Small Business Can’t Get Loans From Bailed-Out Banks

By Bob Ivry
 
(Bloomberg) -- Chip Besse figured he could hire a dozen people once he got a $1.1 million small-business loan.

Wells Fargo & Co. turned him down.

U.S. taxpayers helped the San Francisco-based bank weather the 2008 financial crisis with a $25 billion loan and $9.5 billion of debt guarantees. By July 2009, when Besse wanted to buy and expand a Colorado snowmobile-rental business, Wells Fargo wasn’t sharing the wealth, he said.

Besse, 29, had little success with 16 other lenders in 2008 and 2009. His list included New York-based JPMorgan Chase & Co., which agreed to provide less than 70 percent of what he wanted, and Charlotte, North Carolina-based Bank of America Corp., which Besse said kept him hopeful for a month before rejecting his application.

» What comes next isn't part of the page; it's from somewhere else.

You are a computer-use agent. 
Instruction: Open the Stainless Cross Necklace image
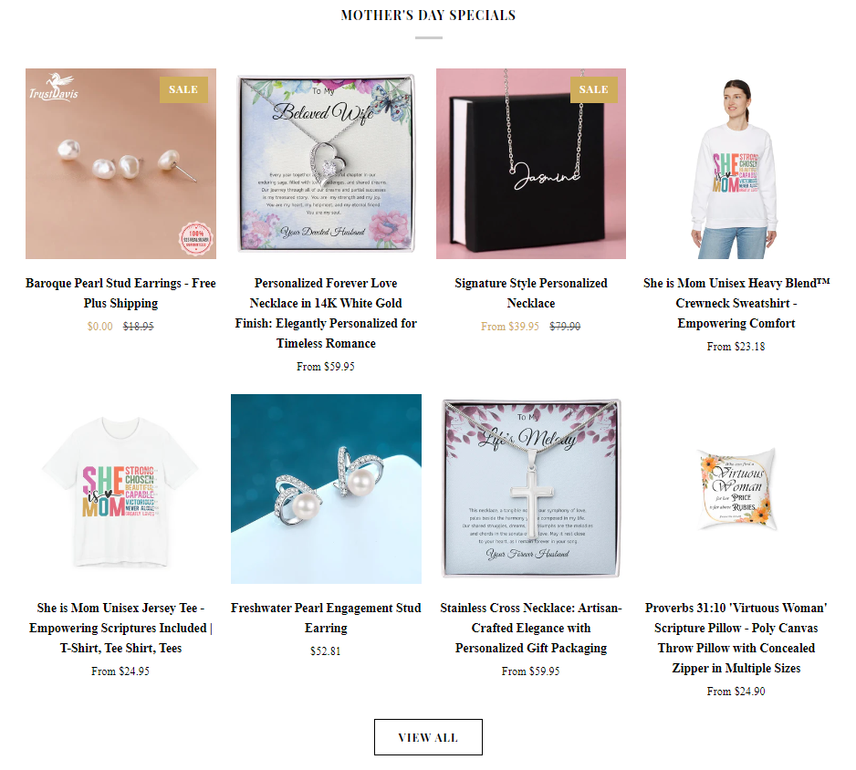coord(531,489)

“I was furious,” he said. “A lot of bankers are trying to justify their jobs and they waste everyone’s time.”
Besse, a Philadelphia native, was a partner in a London private equity firm with a credit score of 769 out of 850 and $185,000 in a checking account. His search for a loan shows how difficult it is for small companies, which the Small Business Administration says created 64 percent of net new jobs over the past 15 years, to get credit -- even from banks that accepted billions in taxpayer-funded bailouts.

Trading, Not Lending

The U.S. government helped Wells Fargo, JPMorgan Chase and Bank of America back to health with $189.3 billion in loans under the Troubled Asset Relief Program and debt guarantees through the Federal Deposit Insurance Corp. The rest of the country: not so much. That’s in part because of policies the Federal Reserve has instituted to help banks, said Peter Morici, an economist and professor at the Smith School of Business at the University of Maryland in College Park.

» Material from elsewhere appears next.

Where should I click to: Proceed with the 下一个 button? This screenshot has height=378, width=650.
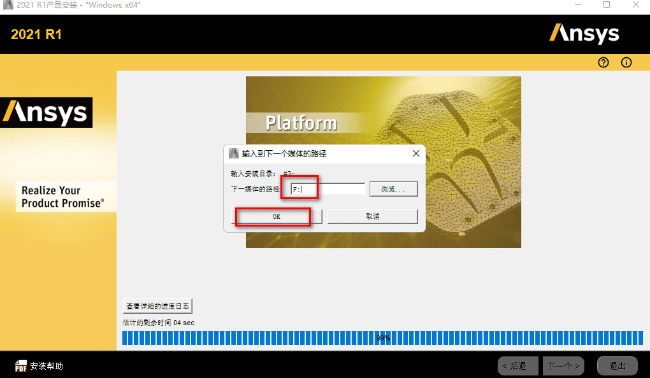tap(564, 366)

“We’ve created a system that encourages bankers to trade, not lend,” Morici said.

A record 41 percent of small business owners say they can’t get adequate financing, up from 22 percent two years ago, according to a July report by the National Small Business Association, a 150,000-member advocacy group founded in 1937 that has surveyed entrepreneurs since 1992. New small-business loans fell 33 percent last year from 2008 to $191.6 billion, the lowest total since 2000, according to the Federal Financial Institutions Examination Council.

Outstanding loans declined 16 percent as of June 30 compared with 2009, based on the council’s data. Tighter credit makes it tougher for entrepreneurs such as Besse to hire some of the 14.9 million Americans who are out of work.

No Data

Spokespeople for the three big banks that Besse approached said they didn’t track their small-business lending until last year, the middle of the longest economic downturn since the 1930s. It’s therefore impossible to gauge their recent volume against their performance before the credit contraction began.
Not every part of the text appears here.